I guess the answer would be no. This week’s debate on modernisation of the UK House of Commons has excited MPs and a few political commentators, but otherwise will pass the world by. In their own terms, the changes proposed by Robin Cook, Commons leader and a senior Labour figure, could easily be ignored. But the motivation behind these proposals deserves scrutiny.

Insecurity, managerialism and feminisation come together to inform this debate about the working practices of Parliament, and provide a stark illustration of the degraded character of political life today.

‘The best case for modernisation is that this house will lose its authority if it is seen by the nation to be out of date’, argued Robin Cook. ‘I love the Commons but I want it not to dwindle gently into a museum attracting visitors on the strength of an heroic history. I want the Commons to remain the great forum of our nation in which the views of the public find voice and their opinions are heard.’ (1)

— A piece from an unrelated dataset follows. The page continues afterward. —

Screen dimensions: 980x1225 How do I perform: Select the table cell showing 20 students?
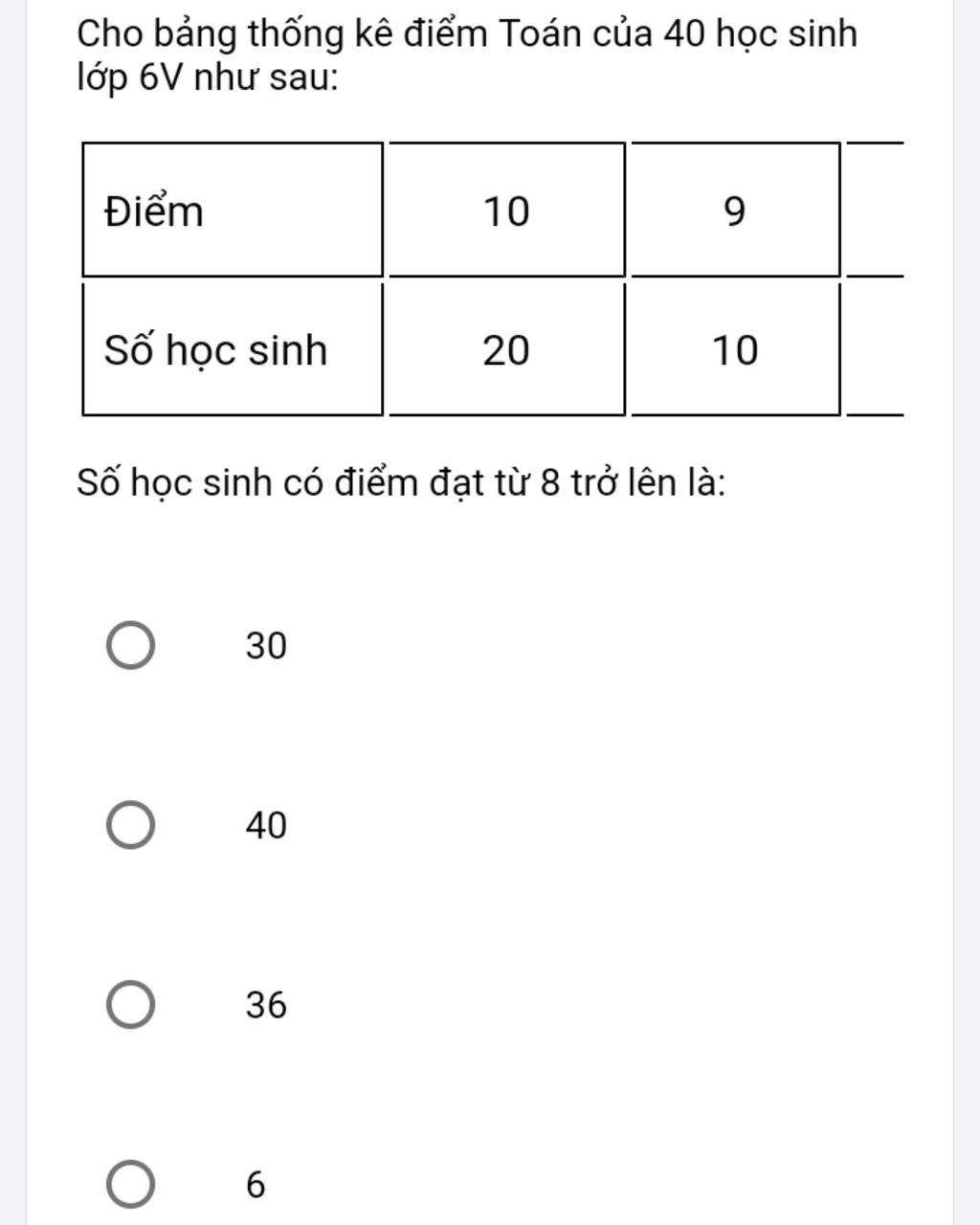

In other words, the problem with Parliament is that it is seen to be old-fashioned. If the workings of the House of Commons came into line with other, more ‘normal’, aspects of modern life, this would take political life out of its current doldrums, and put it back at the centre of things.

No doubt many of the House of Commons’ working practices are archaic. But Cook’s emphasis is not on the problem of being out of date, but on the problem of being seen to be out of date. This tells us more about politicians’ insecurities about how their relationship with the electorate than it does about any genuine concerns to move Parliamentary institutions forward. And as usual, the problem and the solution are posed the wrong way around.

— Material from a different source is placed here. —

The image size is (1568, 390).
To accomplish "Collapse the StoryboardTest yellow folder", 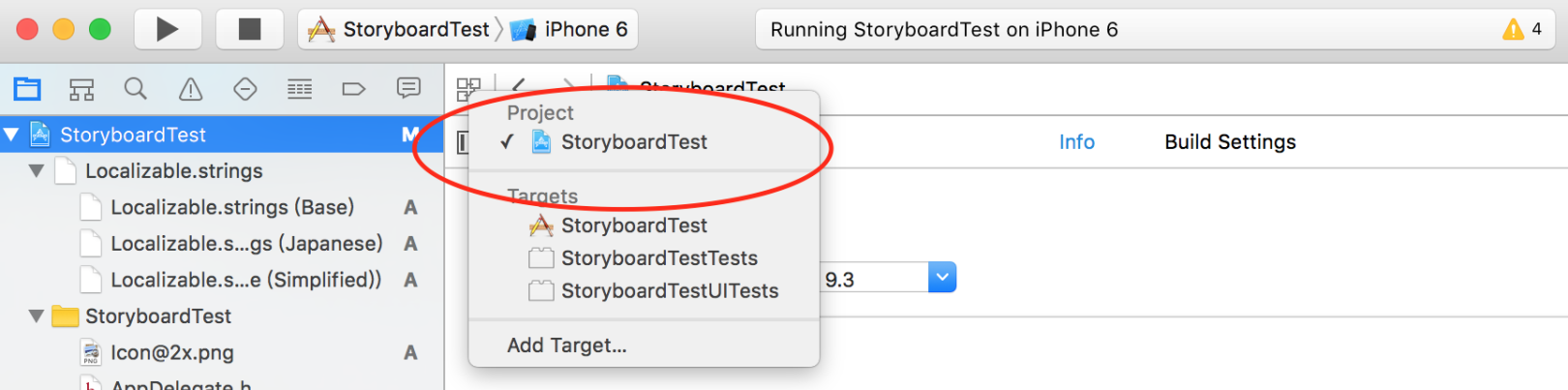I will click(x=37, y=316).
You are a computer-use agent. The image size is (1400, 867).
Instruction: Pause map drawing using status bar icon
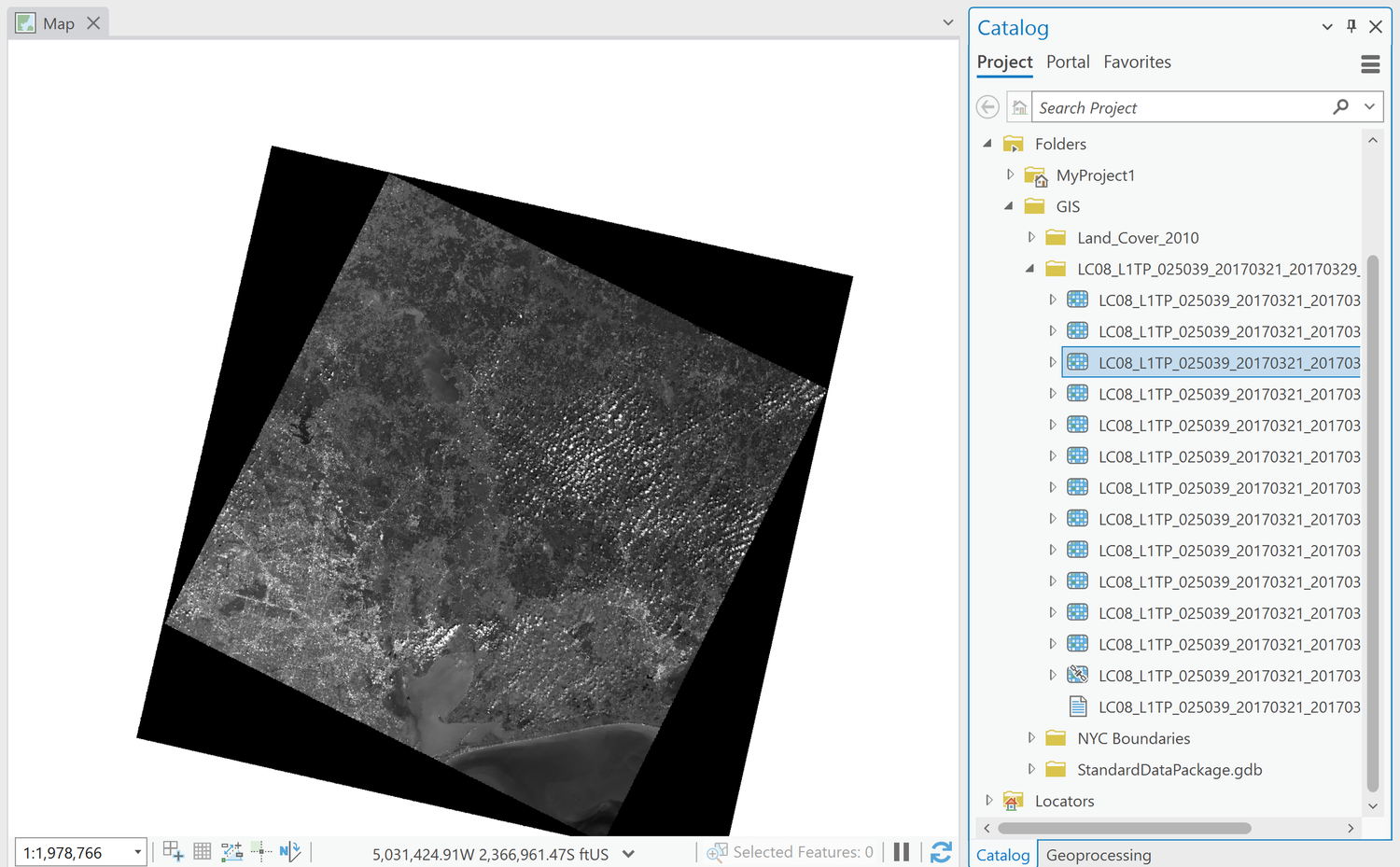[x=902, y=851]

The reason MPs are so detached from the public is not, as Robin Cook implies, because they appear too strange and aloof – and the solution is not to make them more like ‘normal’ working people. In many ways, politicians’ detachment from their voters is because they are not aloof enough. They represent no big ideas, no grand principles – and so they appear as rather hapless, boring people, doing a not-very-important job not-very-well. On this basis, how encouraging the electorate to gawp at this process through a new Commons visitor centre is going to reinvigorate anything is a mystery.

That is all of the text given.